The announcement on June 25 by Russian President Vladimir Putin that he has agreed to transfer Iskander-M short-range ballistic missiles (SRBMs) to Belarus is unsurprising. Since at least 2016, Belarusian President Alexander Lukashenko has sought the transfer of this weapon to modernize and improve Belarus’s conventional ground-launched missile capabilities. In addition, Russia is attempting to further complicate NATO defense plans on the Alliance’s eastern flank, especially as NATO continues to strengthen its defense posture there in response to the Ukraine war.
But unexpectedly, Russia will supply Belarus with the ‘M’ version of the Iskander rather than the export ‘E’ version that Moscow has provided to Algeria and Armenia. The E version has a reduced range and payload to comply with the guidelines of the multilateral Missile Technology Control Regime (MTCR). Under these guidelines, the export of missiles with payloads over 500 kilograms and ranges over 300 kilometers is subject to a "strong presumption of denial" and only occurs in exceptional circumstances. Rather awkwardly, Russia is the current MTCR chair.

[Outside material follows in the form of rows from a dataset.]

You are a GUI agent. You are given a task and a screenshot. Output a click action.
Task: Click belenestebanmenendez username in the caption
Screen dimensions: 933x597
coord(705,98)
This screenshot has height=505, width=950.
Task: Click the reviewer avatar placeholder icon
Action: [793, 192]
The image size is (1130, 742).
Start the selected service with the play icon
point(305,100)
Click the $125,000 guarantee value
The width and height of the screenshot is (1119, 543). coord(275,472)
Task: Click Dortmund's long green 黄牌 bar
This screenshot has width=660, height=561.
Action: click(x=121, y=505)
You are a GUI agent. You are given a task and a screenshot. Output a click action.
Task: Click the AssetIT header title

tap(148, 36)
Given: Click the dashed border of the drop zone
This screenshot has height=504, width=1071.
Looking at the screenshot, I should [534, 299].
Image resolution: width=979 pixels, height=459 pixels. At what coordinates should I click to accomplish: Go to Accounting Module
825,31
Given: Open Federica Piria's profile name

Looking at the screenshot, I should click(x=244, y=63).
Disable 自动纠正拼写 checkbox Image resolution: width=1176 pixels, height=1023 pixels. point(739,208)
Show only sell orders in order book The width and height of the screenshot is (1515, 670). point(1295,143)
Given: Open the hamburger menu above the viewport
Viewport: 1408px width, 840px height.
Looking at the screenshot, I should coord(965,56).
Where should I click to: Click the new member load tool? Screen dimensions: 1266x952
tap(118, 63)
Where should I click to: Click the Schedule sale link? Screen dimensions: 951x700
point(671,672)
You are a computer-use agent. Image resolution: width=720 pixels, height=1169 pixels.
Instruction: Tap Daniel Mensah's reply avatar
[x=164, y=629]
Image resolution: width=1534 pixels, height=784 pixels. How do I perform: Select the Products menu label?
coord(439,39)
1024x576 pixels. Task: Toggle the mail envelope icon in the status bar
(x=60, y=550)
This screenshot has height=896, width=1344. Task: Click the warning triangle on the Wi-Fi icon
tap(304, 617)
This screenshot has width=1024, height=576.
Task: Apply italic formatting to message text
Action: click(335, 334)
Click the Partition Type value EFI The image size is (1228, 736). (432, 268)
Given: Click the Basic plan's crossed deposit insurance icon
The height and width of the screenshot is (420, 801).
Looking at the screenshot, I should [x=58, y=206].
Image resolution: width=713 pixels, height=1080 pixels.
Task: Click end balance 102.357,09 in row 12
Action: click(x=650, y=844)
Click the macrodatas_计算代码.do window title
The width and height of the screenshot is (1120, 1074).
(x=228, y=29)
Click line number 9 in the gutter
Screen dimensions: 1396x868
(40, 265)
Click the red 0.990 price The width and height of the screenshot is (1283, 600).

Although Belarus has upgraded some elements of its conventional ground-launched missile capabilities in the last decade, Minsk’s missile inventory mostly consists of Soviet-era systems. Beyond six modern Polonez-M multiple-launch rocket systems, the IISS estimates that Belarus currently possesses 36 9K79 Tochka-U (RS-SS-21 Scarab) platforms. The latter is an SRBM with a 120-kilometer range that has been in service with various former Soviet republics since 1975. These systems appear to be split across three different brigades consisting of 12 launchers each. Somewhat confusingly, Belarus’s order of battle lists only a single missile brigade – the 465th – that is stationed near Asipovichy.
The prospective transfer of Iskander-Ms, which have a 500-kilometer range, offers Belarus a fourfold increase in the stand-off capability of its ground-launched ballistic-missile arsenal (see Figure 1).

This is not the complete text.